DESCRIÇÃO DO PROBLEMA.
Por favor, altere "Locate an element on the screen" para "Find one element on the screen" nas entradas abaixo e reproduza todas elas com o restante sem nenhuma mudança.

MATERIAL DO EXERCÍCIO.
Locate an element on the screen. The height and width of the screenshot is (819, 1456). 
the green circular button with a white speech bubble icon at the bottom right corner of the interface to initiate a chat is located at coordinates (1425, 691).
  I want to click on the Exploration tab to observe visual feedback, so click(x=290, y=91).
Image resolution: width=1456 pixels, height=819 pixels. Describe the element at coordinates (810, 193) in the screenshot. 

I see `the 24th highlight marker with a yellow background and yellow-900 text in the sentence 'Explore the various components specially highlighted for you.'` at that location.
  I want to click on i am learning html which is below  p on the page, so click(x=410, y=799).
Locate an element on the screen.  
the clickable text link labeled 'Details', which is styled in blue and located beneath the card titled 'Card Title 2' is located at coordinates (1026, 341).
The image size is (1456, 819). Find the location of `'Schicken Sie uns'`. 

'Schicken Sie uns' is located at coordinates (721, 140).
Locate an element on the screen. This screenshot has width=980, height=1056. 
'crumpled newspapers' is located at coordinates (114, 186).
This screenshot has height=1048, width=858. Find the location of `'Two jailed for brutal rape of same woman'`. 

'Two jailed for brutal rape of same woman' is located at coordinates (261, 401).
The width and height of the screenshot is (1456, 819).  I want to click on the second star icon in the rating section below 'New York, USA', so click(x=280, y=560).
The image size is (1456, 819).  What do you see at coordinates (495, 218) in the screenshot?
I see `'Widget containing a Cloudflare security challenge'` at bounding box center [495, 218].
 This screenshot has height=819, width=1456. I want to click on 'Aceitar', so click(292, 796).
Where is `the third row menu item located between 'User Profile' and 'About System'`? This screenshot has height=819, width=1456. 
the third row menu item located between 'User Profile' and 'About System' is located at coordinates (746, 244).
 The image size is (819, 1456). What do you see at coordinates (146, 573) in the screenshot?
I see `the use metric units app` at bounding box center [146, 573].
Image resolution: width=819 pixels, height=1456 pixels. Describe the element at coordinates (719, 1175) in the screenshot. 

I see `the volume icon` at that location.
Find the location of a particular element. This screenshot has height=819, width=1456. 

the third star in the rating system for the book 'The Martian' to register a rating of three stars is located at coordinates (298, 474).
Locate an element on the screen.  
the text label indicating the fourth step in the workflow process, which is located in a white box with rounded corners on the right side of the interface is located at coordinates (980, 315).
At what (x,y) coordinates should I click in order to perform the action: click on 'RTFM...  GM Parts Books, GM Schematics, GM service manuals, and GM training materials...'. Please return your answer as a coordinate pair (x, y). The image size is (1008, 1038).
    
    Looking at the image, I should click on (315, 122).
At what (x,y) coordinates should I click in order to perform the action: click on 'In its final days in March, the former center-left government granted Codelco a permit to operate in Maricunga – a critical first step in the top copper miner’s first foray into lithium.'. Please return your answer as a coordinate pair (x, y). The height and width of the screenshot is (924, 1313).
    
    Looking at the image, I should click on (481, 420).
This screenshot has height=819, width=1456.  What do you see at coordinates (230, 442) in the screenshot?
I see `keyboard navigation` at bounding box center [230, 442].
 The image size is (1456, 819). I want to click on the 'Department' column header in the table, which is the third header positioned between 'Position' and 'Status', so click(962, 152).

RESPOSTA DA TAREFA.
Find one element on the screen. The height and width of the screenshot is (819, 1456). 
the green circular button with a white speech bubble icon at the bottom right corner of the interface to initiate a chat is located at coordinates (1425, 691).
  I want to click on the Exploration tab to observe visual feedback, so click(x=290, y=91).
Image resolution: width=1456 pixels, height=819 pixels. Describe the element at coordinates (810, 193) in the screenshot. 

I see `the 24th highlight marker with a yellow background and yellow-900 text in the sentence 'Explore the various components specially highlighted for you.'` at that location.
  I want to click on i am learning html which is below  p on the page, so click(x=410, y=799).
Find one element on the screen.  
the clickable text link labeled 'Details', which is styled in blue and located beneath the card titled 'Card Title 2' is located at coordinates (1026, 341).
The image size is (1456, 819). Find the location of `'Schicken Sie uns'`. 

'Schicken Sie uns' is located at coordinates (721, 140).
Find one element on the screen. This screenshot has width=980, height=1056. 
'crumpled newspapers' is located at coordinates (114, 186).
This screenshot has height=1048, width=858. Find the location of `'Two jailed for brutal rape of same woman'`. 

'Two jailed for brutal rape of same woman' is located at coordinates (261, 401).
The width and height of the screenshot is (1456, 819).  I want to click on the second star icon in the rating section below 'New York, USA', so click(x=280, y=560).
The image size is (1456, 819).  What do you see at coordinates (495, 218) in the screenshot?
I see `'Widget containing a Cloudflare security challenge'` at bounding box center [495, 218].
 This screenshot has height=819, width=1456. I want to click on 'Aceitar', so click(292, 796).
Where is `the third row menu item located between 'User Profile' and 'About System'`? This screenshot has height=819, width=1456. 
the third row menu item located between 'User Profile' and 'About System' is located at coordinates (746, 244).
 The image size is (819, 1456). What do you see at coordinates (146, 573) in the screenshot?
I see `the use metric units app` at bounding box center [146, 573].
Image resolution: width=819 pixels, height=1456 pixels. Describe the element at coordinates (719, 1175) in the screenshot. 

I see `the volume icon` at that location.
Find the location of a particular element. This screenshot has height=819, width=1456. 

the third star in the rating system for the book 'The Martian' to register a rating of three stars is located at coordinates (298, 474).
Find one element on the screen.  
the text label indicating the fourth step in the workflow process, which is located in a white box with rounded corners on the right side of the interface is located at coordinates (980, 315).
At what (x,y) coordinates should I click in order to perform the action: click on 'RTFM...  GM Parts Books, GM Schematics, GM service manuals, and GM training materials...'. Please return your answer as a coordinate pair (x, y). The image size is (1008, 1038).
    
    Looking at the image, I should click on (315, 122).
At what (x,y) coordinates should I click in order to perform the action: click on 'In its final days in March, the former center-left government granted Codelco a permit to operate in Maricunga – a critical first step in the top copper miner’s first foray into lithium.'. Please return your answer as a coordinate pair (x, y). The height and width of the screenshot is (924, 1313).
    
    Looking at the image, I should click on (481, 420).
This screenshot has height=819, width=1456.  What do you see at coordinates (230, 442) in the screenshot?
I see `keyboard navigation` at bounding box center [230, 442].
 The image size is (1456, 819). I want to click on the 'Department' column header in the table, which is the third header positioned between 'Position' and 'Status', so click(962, 152).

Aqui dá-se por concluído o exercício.